PEOPLE
v.
FERRAZZA
PEOPLE
v.
WHITNEY
Docket Nos. 4,419; 4,577.
Michigan Court of Appeals.
Decided August 26, 1969. Leave to appeal denied October 24, 1969. Leave to appeal denied April 21, 1970.Frank J. Kelley, Attorney General, Robert A. Derengoski, Solicitor General, George N. Parris, Prosecuting Attorney, Thaddeus F. Hamera, Chief Appellate Lawyer, and Don L. Milbourn, Assistant Prosecuting Attorney, for the people.
Ross & Bruff (Kenneth L. Rancilio, of counsel), for defendant Ferrazza on appeal.
Soma, Oster, O'Reilly & Hoste, for defendant Whitney on appeal.

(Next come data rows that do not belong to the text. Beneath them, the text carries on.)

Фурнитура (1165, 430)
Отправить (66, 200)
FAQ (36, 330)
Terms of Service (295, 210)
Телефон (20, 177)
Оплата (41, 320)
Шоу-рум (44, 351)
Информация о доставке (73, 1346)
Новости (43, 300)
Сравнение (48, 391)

Before: J.H. GILLIS, P.J., and LEVIN and BRONSON, JJ.
Leave to appeal denied defendant Ferrazza October 24, 1969.
Leave to appeal by defendant Whitney denied April 21, 1970. See 383 Mich. 776.
*682 LEVIN, J.
The defendants were convicted of first degree murder[1] in separate trials in the summer of 1967. They appeal, claiming that they were denied their constitutional and statutory right to a speedy trial.[2]

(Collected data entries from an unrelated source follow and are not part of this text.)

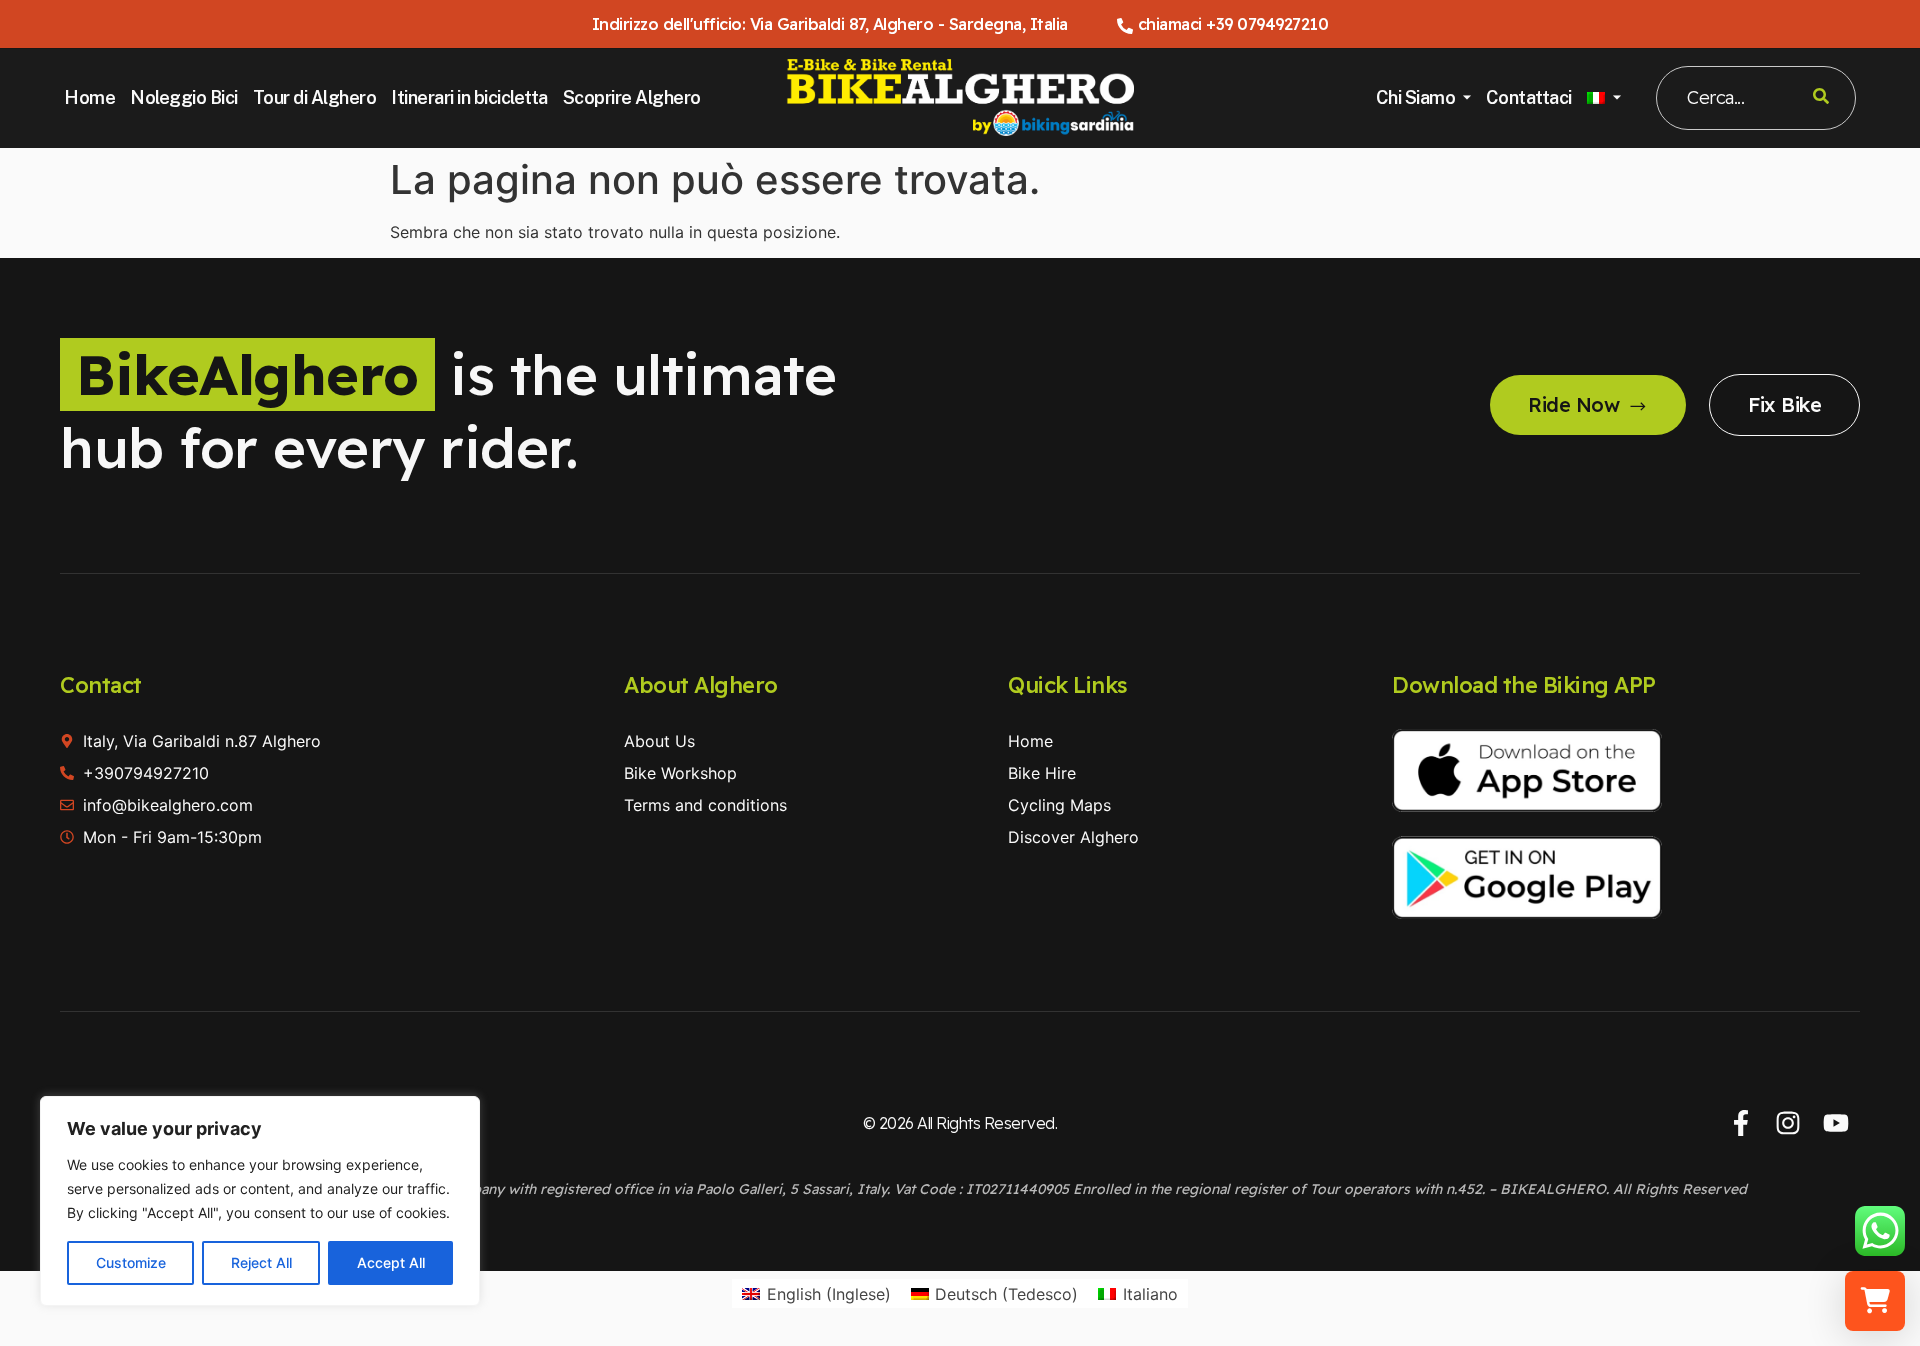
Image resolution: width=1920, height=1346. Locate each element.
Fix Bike (1784, 404)
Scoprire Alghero (632, 97)
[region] (260, 1201)
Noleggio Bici (184, 97)
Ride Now (1573, 404)
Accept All (391, 1262)
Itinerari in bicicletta (469, 97)
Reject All (261, 1262)
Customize (131, 1262)
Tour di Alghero (315, 97)
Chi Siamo (1416, 97)
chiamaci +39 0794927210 (1233, 24)
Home (89, 97)
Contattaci (1529, 97)
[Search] (1821, 98)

On the same day in May, 1966, that the first-degree murder warrant for the defendants' arrest was issued, they were arrested in Illinois on an armed robbery charge. They remained in Illinois until January, 1967, when, after having been convicted of armed robbery, they were released by Illinois to Michigan and returned to this State to stand trial.
The United States Supreme Court recently enunciated the standard by which defendants' claim is to be adjudicated. In Smith v. Hooey (1969), 393 U.S. 813 (89 S. Ct. 575, 21 L. Ed. 2d 607, 614), the defendant was, as were the defendants here, detained in one state while facing an untried charge in another state. The court held that, upon the accused person's demand, the state where the untried charge is pending has "a constitutional duty to make a diligent, good-faith effort to bring him" to trial.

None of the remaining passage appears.